(Stored data entries)
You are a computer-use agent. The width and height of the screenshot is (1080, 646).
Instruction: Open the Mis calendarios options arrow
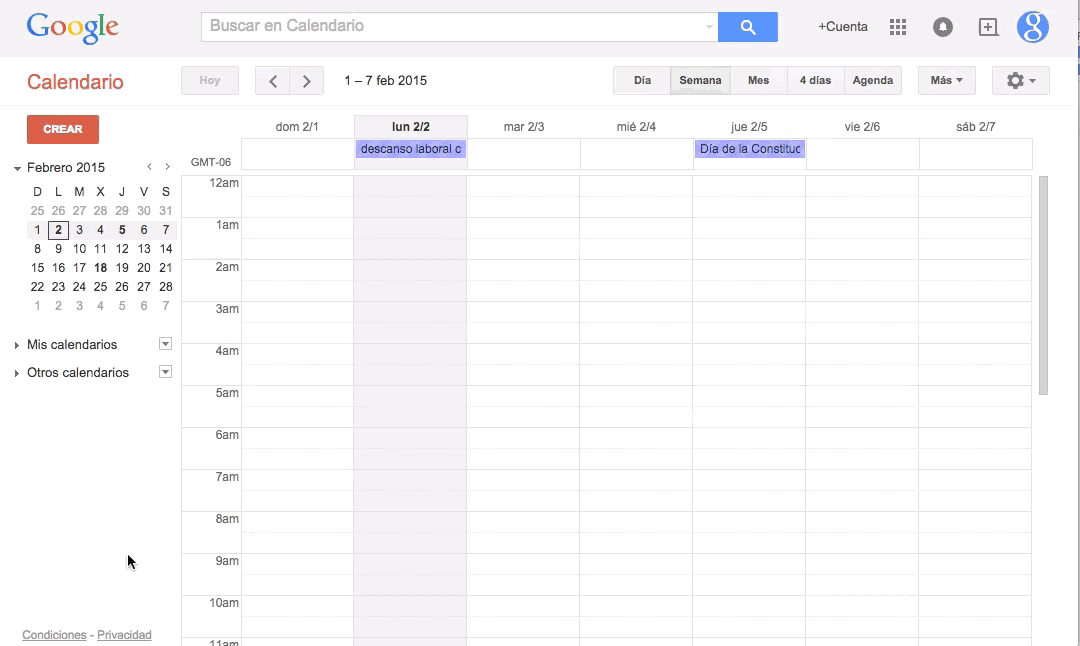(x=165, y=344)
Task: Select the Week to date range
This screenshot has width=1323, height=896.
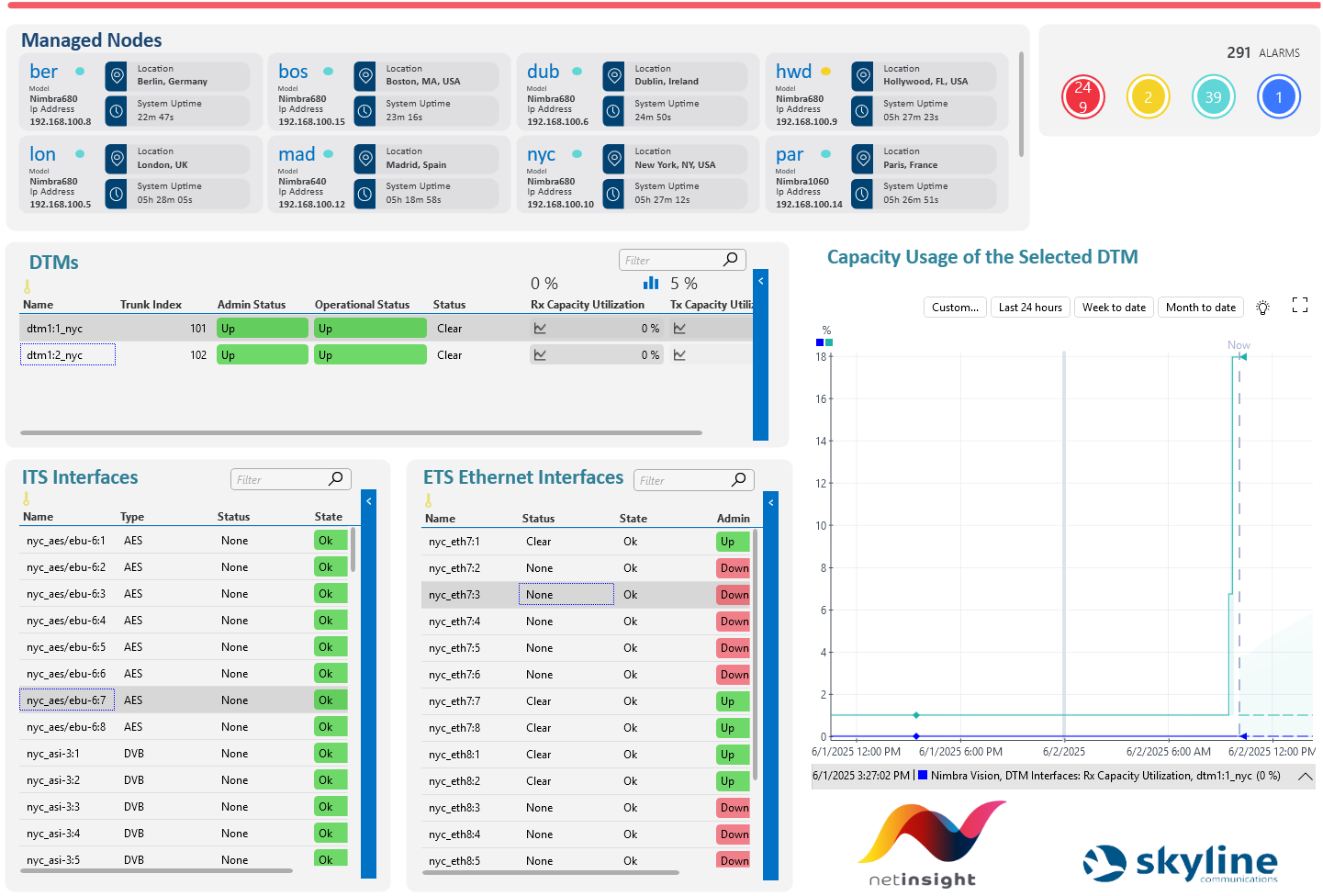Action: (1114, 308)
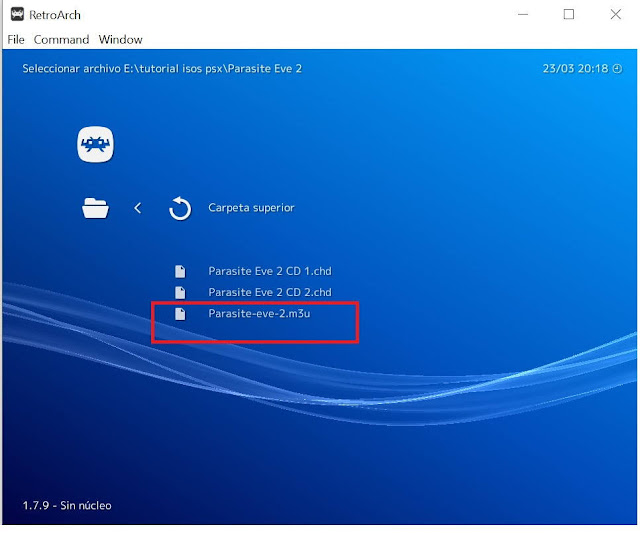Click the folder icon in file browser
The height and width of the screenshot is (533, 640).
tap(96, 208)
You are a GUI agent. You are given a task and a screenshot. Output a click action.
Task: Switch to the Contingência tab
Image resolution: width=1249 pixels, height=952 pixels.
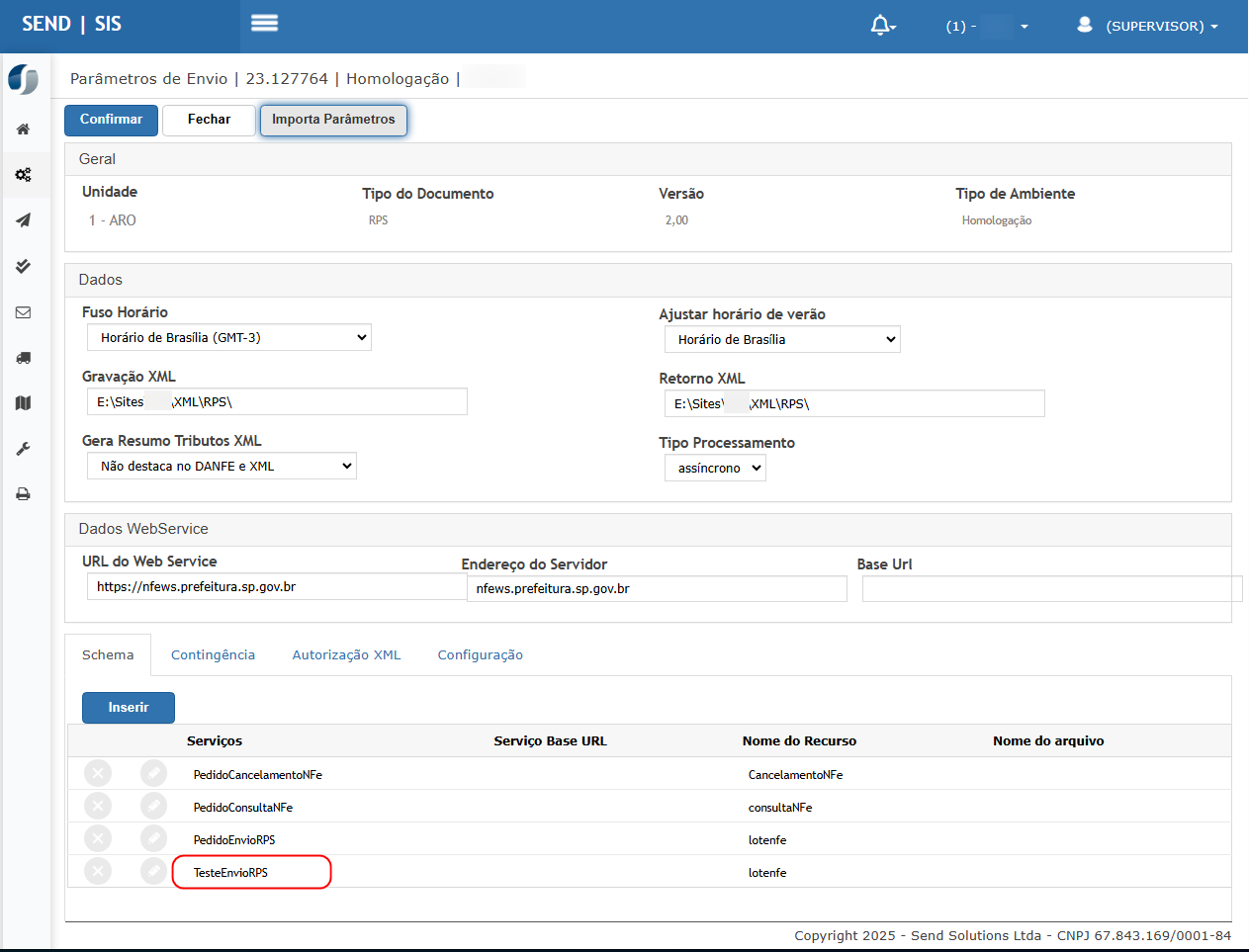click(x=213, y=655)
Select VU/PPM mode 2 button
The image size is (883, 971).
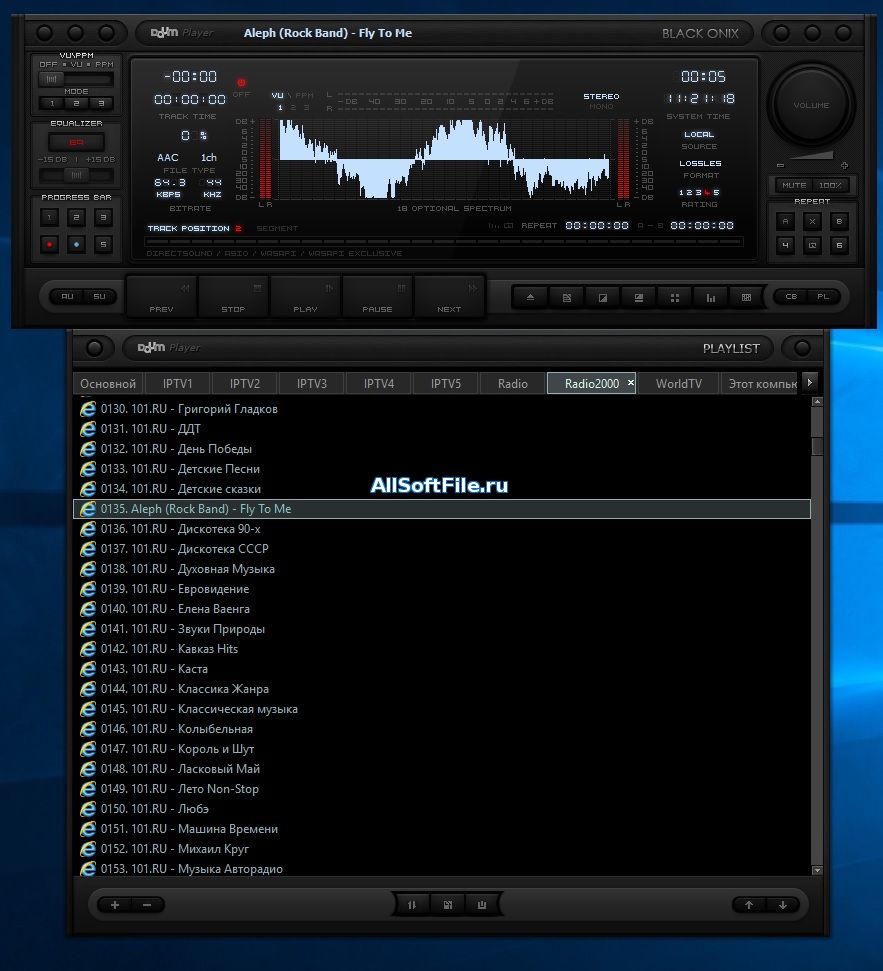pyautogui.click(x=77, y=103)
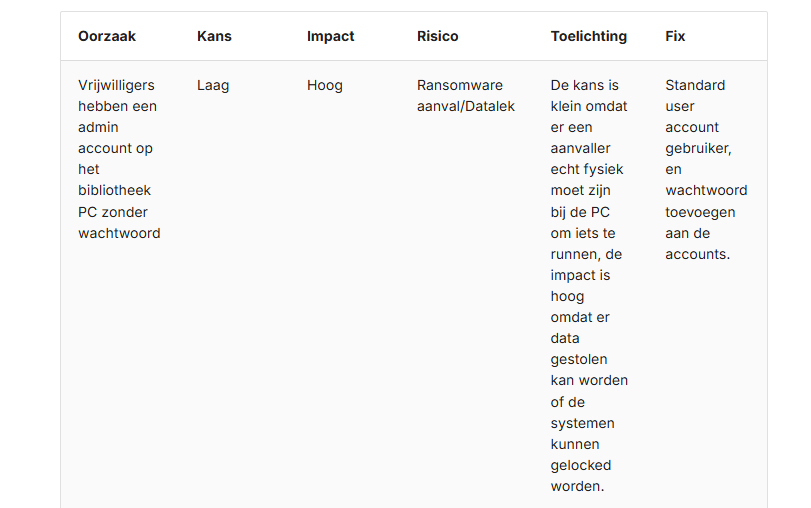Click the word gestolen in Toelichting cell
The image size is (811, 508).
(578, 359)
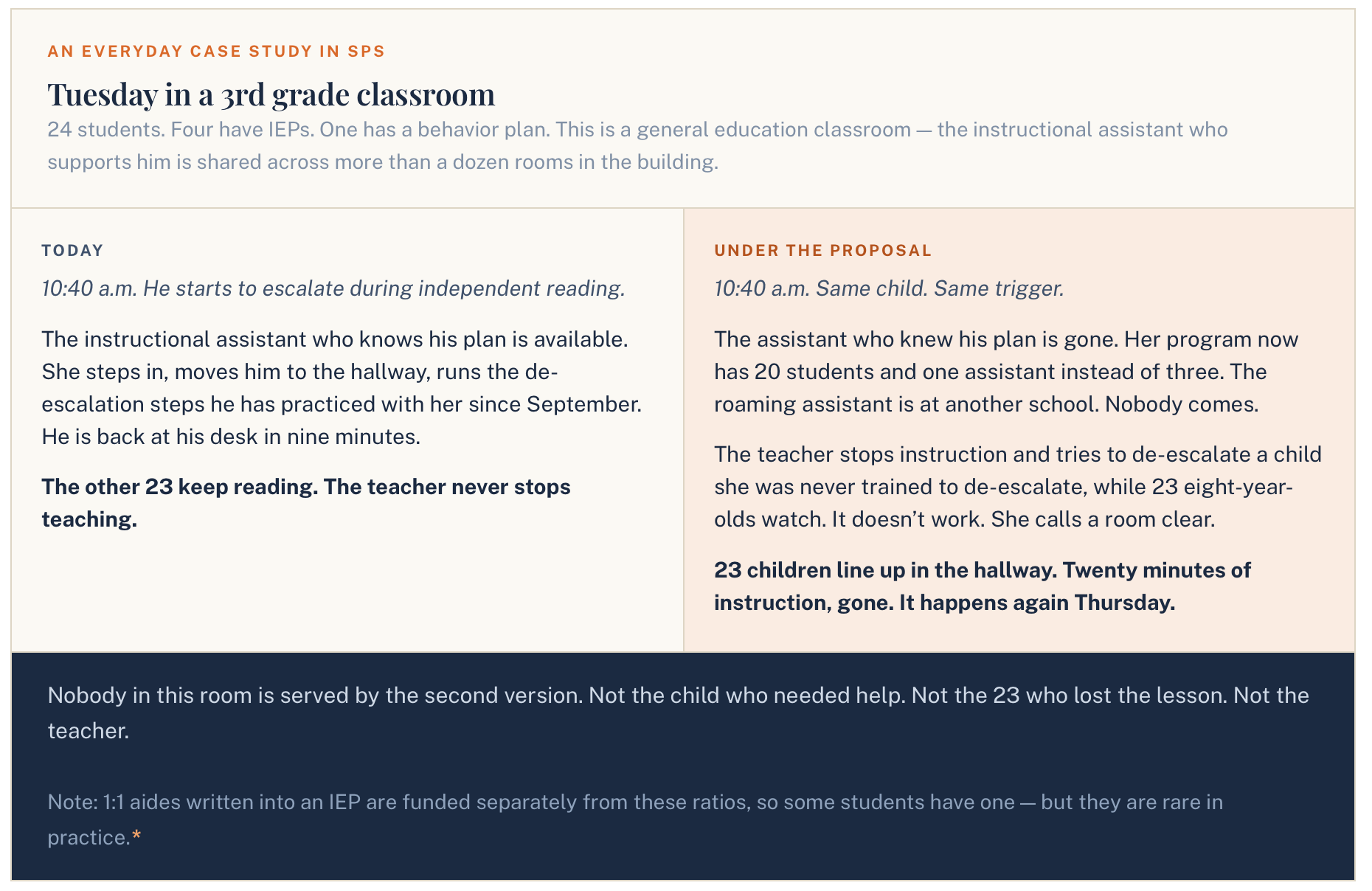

▸ Exercise aim
Repeat every entry exactly. Do not include the pictures.

▸ Task output
You are a computer-use agent. The width and height of the screenshot is (1080, 646).
Instruction: Open the Mis calendarios options arrow
(x=165, y=344)
Task: Select the Week to date range
This screenshot has width=1323, height=896.
Action: (1114, 308)
Click the folder icon in file browser
The height and width of the screenshot is (533, 640).
tap(96, 208)
You are a GUI agent. You are given a task and a screenshot. Output a click action.
Task: Switch to the Contingência tab
Image resolution: width=1249 pixels, height=952 pixels.
click(x=213, y=655)
Select VU/PPM mode 2 button
The image size is (883, 971).
pyautogui.click(x=77, y=103)
Click the word gestolen in Toelichting cell
The image size is (811, 508).
(578, 359)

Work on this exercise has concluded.